In time, that exact event occurred. Handwritten diaries became online diaries. Online diaries prompted the creation of software to maintain them. The software was then used to branch out from just diaries to become web-based opinion logs, coining the term “blog”. And after the humble beginnings of the online diaries in 1997, we had in 1999 the launch of Livejournal and Blogger. From there, it was only a matter of time until text, images, video, and audio were combined into a fully global online community website. The ubiquitous MySpace, haven for Western teenagers and the forefront of the Generation Y community on the internet, was created in 2003.

However, as much as I understand that technology has allowed the new media to exist and to flourish, I still find myself questioning the purpose of it all. Why is it so popular, and what effect is it having on society?

The answer to that conundrum lies in what society and the global community are developing into. Shaped by the world around us and the technologically advanced times that we find ourselves in, the younger generations have an innate desire to know more about their world and to connect at an unprecedented level to sources of information. The new media is the method that has come about to answer this desire. New methods of communication and response have developed to connect interested parties. “Old world” media sources such as broadsheet newspapers and the six o’clock news are reporting on information that was available six hours previously through the blogs. Traditional slants and worldviews as presented by old media are being bypassed in favour of on-the-scene accounts, images, and video from the ground. The true horrors of the invasion of Iraq, the untold devastations of Hurricane Katrina, and the swamping of parts of the Solomon Islands in a tsunami / earthquake combination earlier this week have been broadcast live across the internet through eyewitness accounts, amateur video, and photos. All within minutes of the event occurring.
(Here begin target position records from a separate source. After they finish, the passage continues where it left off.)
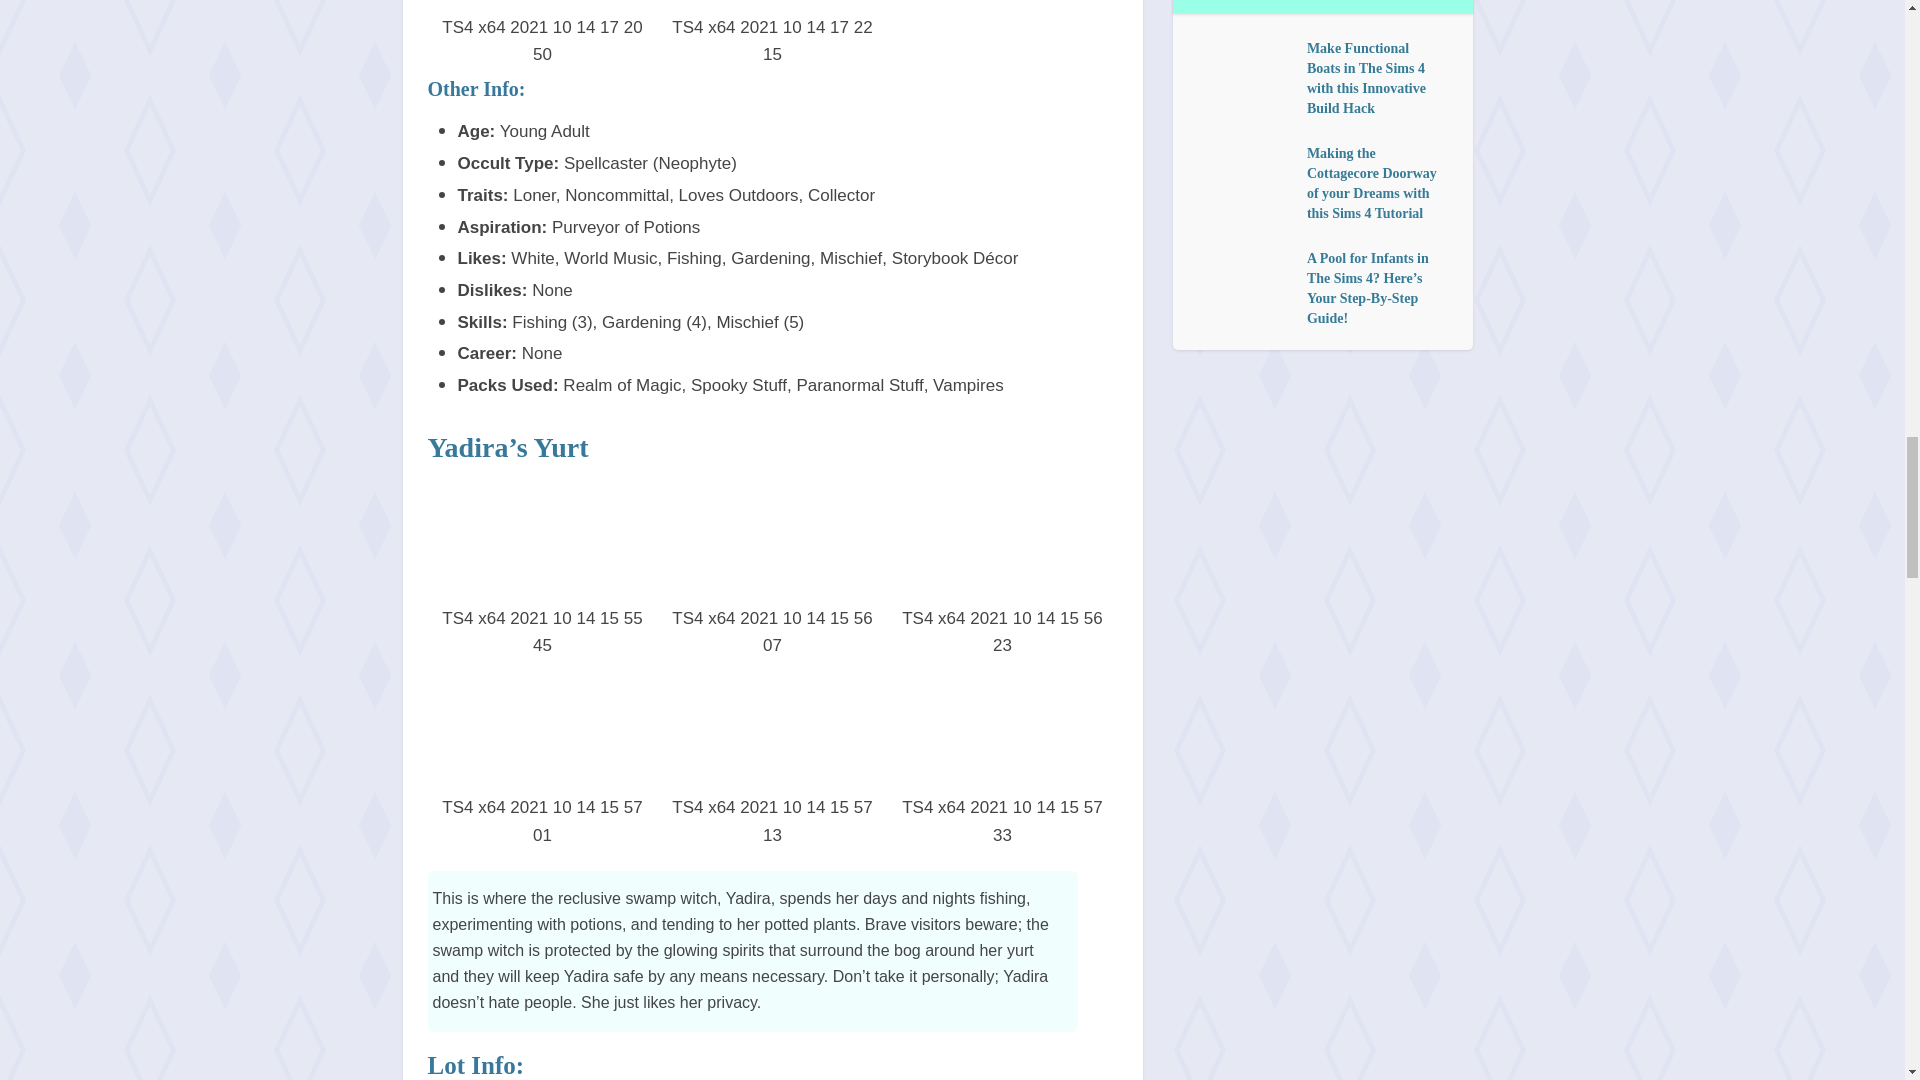 The height and width of the screenshot is (1080, 1920). Describe the element at coordinates (772, 732) in the screenshot. I see `The Sims 4 Story Starter Kit: Yadira the Swamp Witch 15` at that location.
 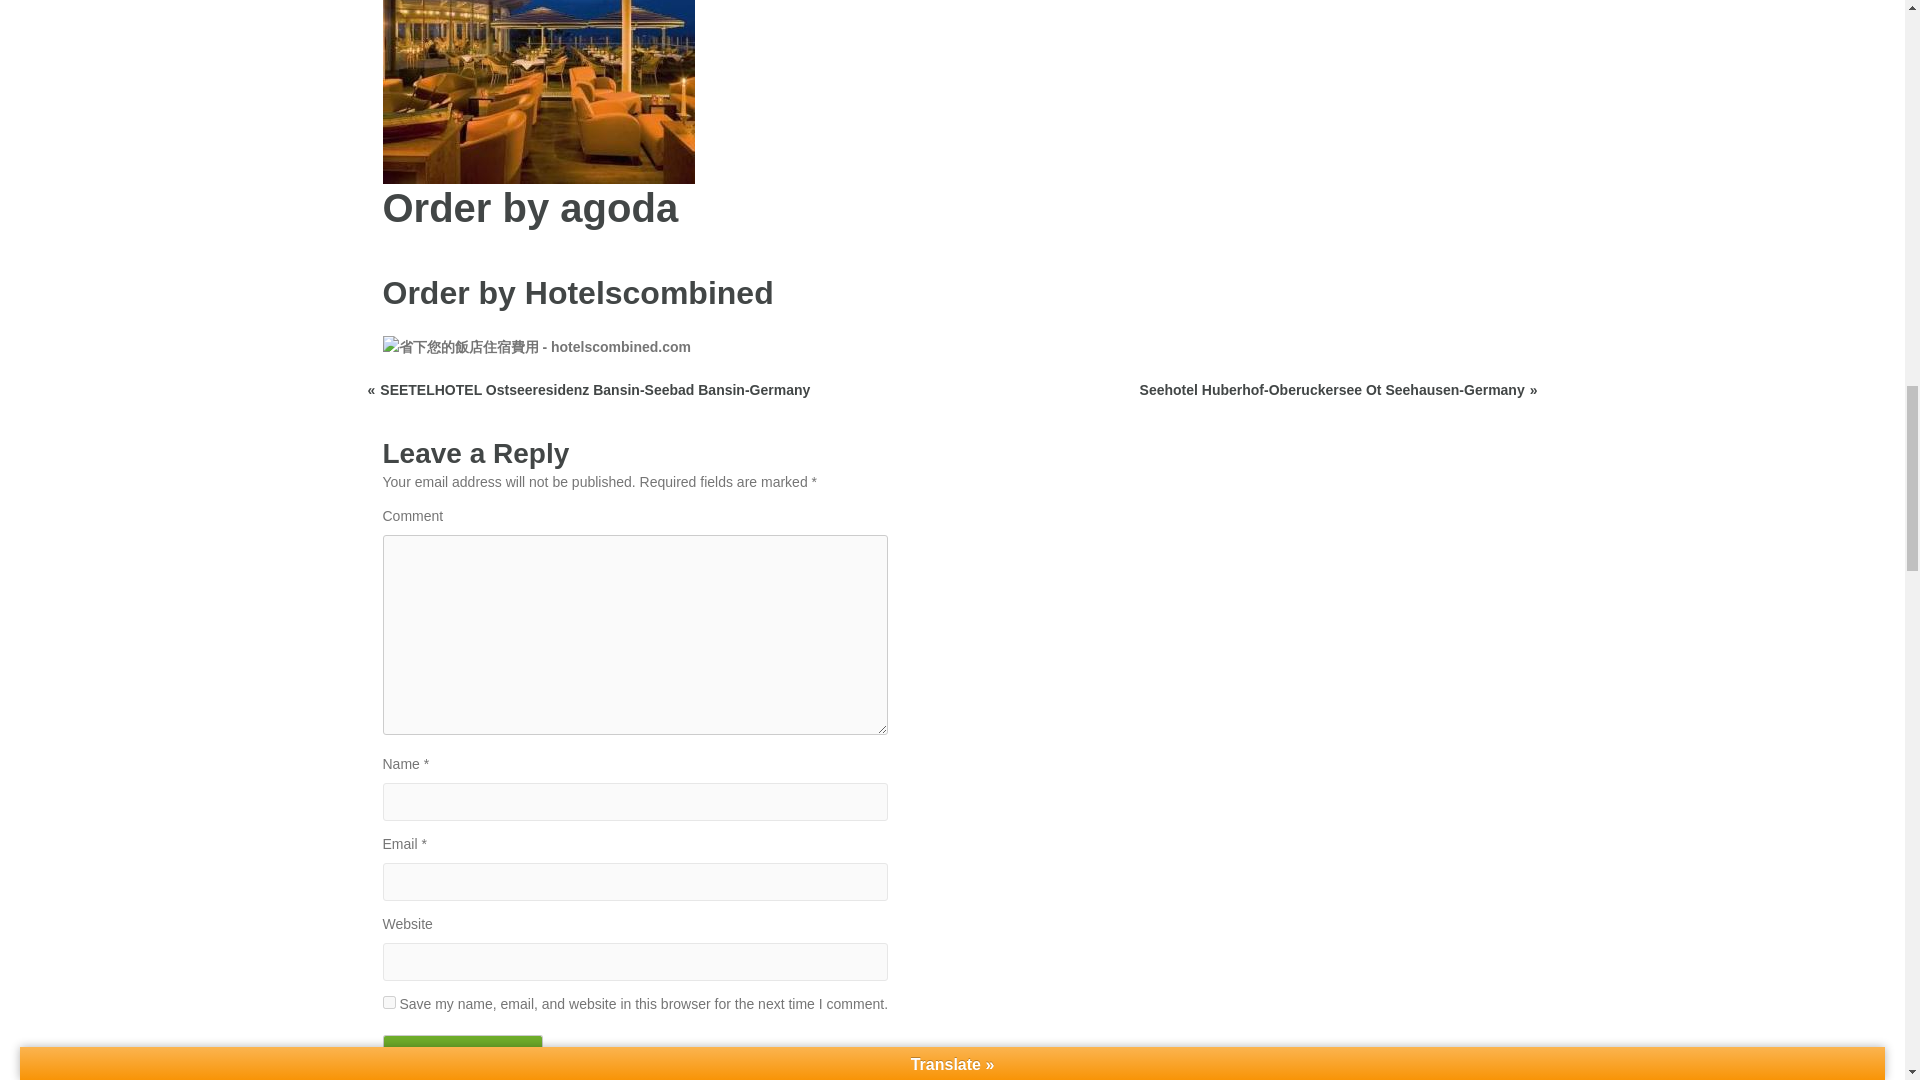 What do you see at coordinates (388, 1002) in the screenshot?
I see `yes` at bounding box center [388, 1002].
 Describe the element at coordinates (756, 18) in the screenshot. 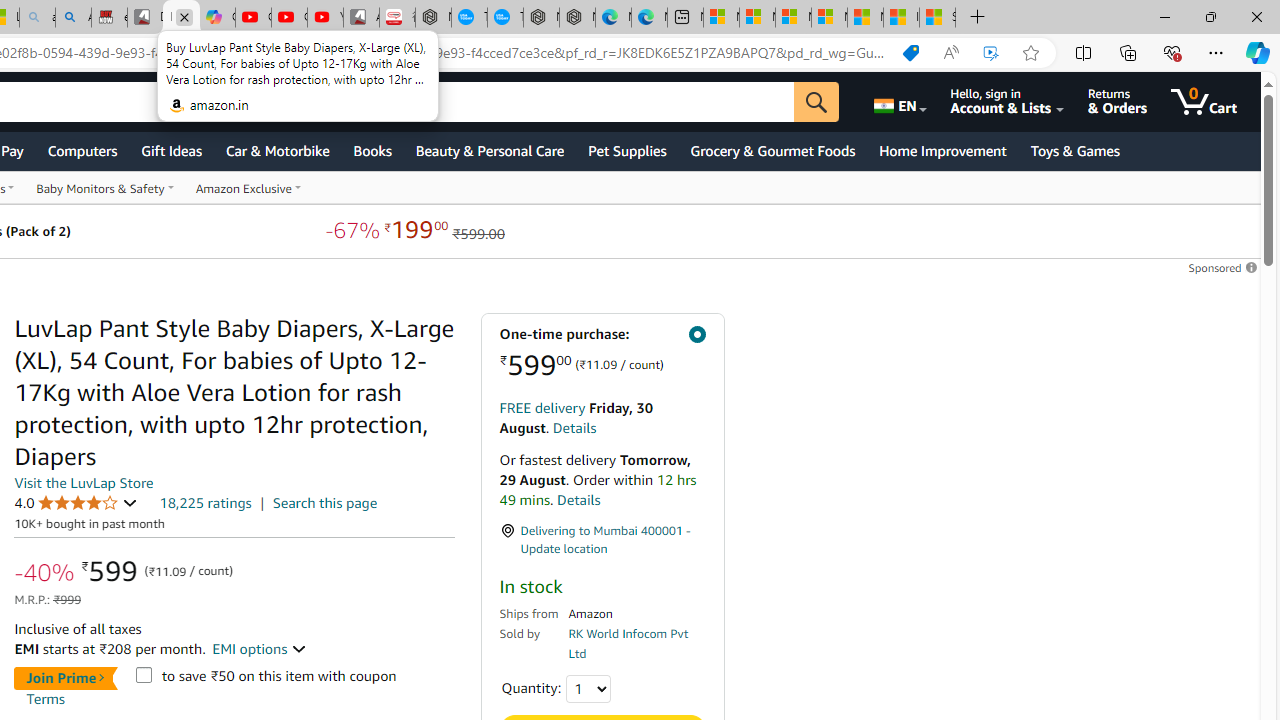

I see `Microsoft account | Microsoft Account Privacy Settings` at that location.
So, how has society reacted to this new media? Humanity is being brought together on a global scale over the internet, yet in our “real world” lives we are distancing ourselves from each other and from personal interaction. We are a generation of low social, political, and environmental activists. While the new media encourages a global sharing of ideas and circumvention of traditional mediums of communication, it also encourages it’s users to distance themselves to observe and comment, rather than to act.

The largest issue with the rise of the new media is the fall of genuine activity and involvement. As well as observing and commenting on the world, the general apathy of an entire generation must be lifted. Knowledge is power, and that power has been achieved. But is that power meaningless if people don’t have the will to use their knowledge to interact with and change the world for the better?